Through my TV transmissions, I met a member of the club, an older guy called Stan. VK3SE. I could write a very long blog about Stan, but enough to say we became very strong friends and sadly I did not handle my friendship with him and my family all that well and so sadly the last few months before he died were not the best for any of us.
I think back to the many years we spent working on different radio projects and for the most part, they were good times.
Stan always wanted someone to build an amateur TV repeater for Ballarat. The idea was that you could send your TV signal to it, and then it would rebroadcast your signal over a much wider area.
This way, every one could point their antennas at the one central location and pick up any other signals.
I loved the idea so much that I dedicated about 3 years of my technical life to bringing it to life.
That we did. After many tests and setbacks, we finally were given a licence for the repeater, VK3RBT. (Repeater, Ballarat, TV).
Oddly enough, the repeater was located in the roof of a hospital in Ballarat, the highest building in town… I wonder how that came about?? 😉

From time to time our family would take trips around the country, and Stan would always be at me to get my full licence by taking the Morse code test and thus allow me to transmit on those frequency’s that would carry my signal the furthest.
Finally, Stan pushed me by two events. First, a close friend of Stans, a fellow Ham radio operator passed away and Stan took on his call sign, VK3GR. Secondly, Stan bough me a rather nice radio.
He said that if I got my Morse code, I could have both the call and the radio.
Thus begun a pretty intense learning curve for the next 6-7 months…..
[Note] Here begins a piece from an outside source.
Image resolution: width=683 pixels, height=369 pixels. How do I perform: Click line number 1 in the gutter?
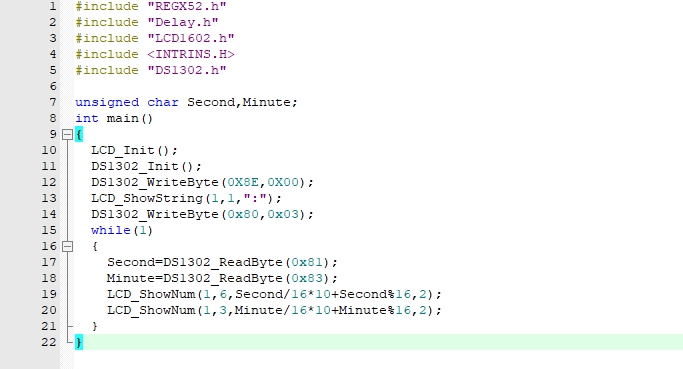[53, 7]
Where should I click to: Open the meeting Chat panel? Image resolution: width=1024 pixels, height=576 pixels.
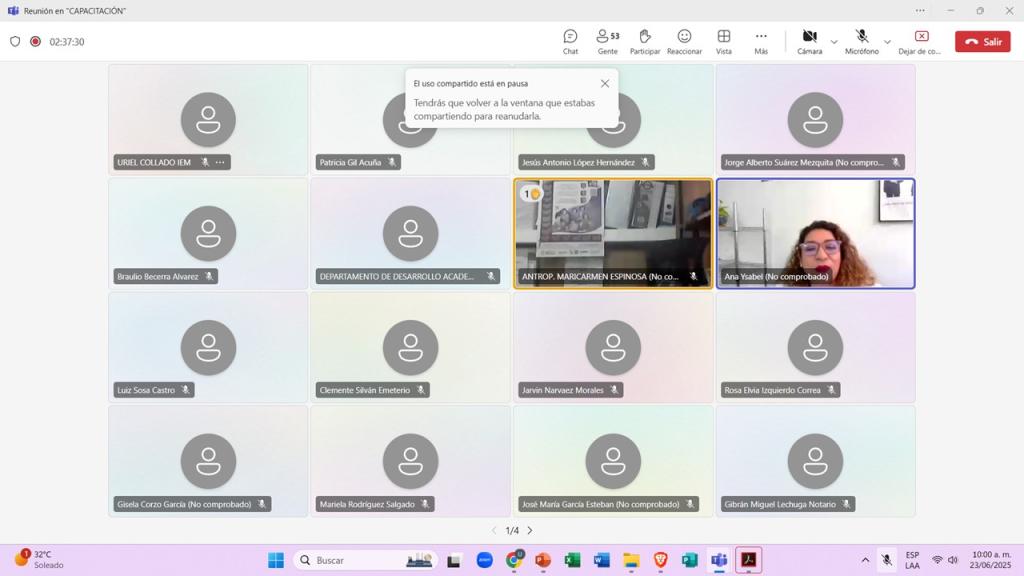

Twice a day, 5-6 days a week, Stan would send me Morse code at lunchtime and in the evening for about 20 to 30 minutes.
Morse code was like a second language to Stan. He could be talking to you in his radio shack and some Morse would come over the radio and he could not break from talking or listing to you and pick up what was said. He would often drive his car with a Morse key strapped to his leg carrying on a conversation (or QSO as its known). He loved doing that because talking on a mike while driving was illegal……
Anyway, he was very patient and I slowly came up to speed. 10 words a minute of all those dots and dashes for me was a HUGE effort. Its just not something that came easy to me at all.
I know I drove Freddy mad with it at the time.

The day for the test came, I was more nervous than ever before (and almost since… the interview for our work visa was a little worse).
I passed. It was unusual for one reason. Apparently, according to my testers, no one had every passed 10wpm the first time they sat the test. They all required a re-test a few days latter.

Stan was thrilled and I ended up with a rare two letter call sign and a very nice radio. (Which sadly was stolen from me a few years latter).
We talked over the years Stan and I, using the radio and frequency’s that the new licence opened up. We never used Morse code. I was never a huge fan. I still know most of the letters, but my speed is about zero. Proving once again that if you don’t use it, you lose it.

I bought three small radios with me to the states when we moved. I planed to transfer my Australian licence to an American one at some stage since it had taken so much effort to get it, I wanted to keep it.
Then when I lost the PO box and had to shut down all my bank accounts, I could not pay to renew the Australian one and so it lapsed about 2 weeks ago.
I’m Ok with the decision.

Two letter calls are hard to come by. If you want one, VK3GR is up for grabs.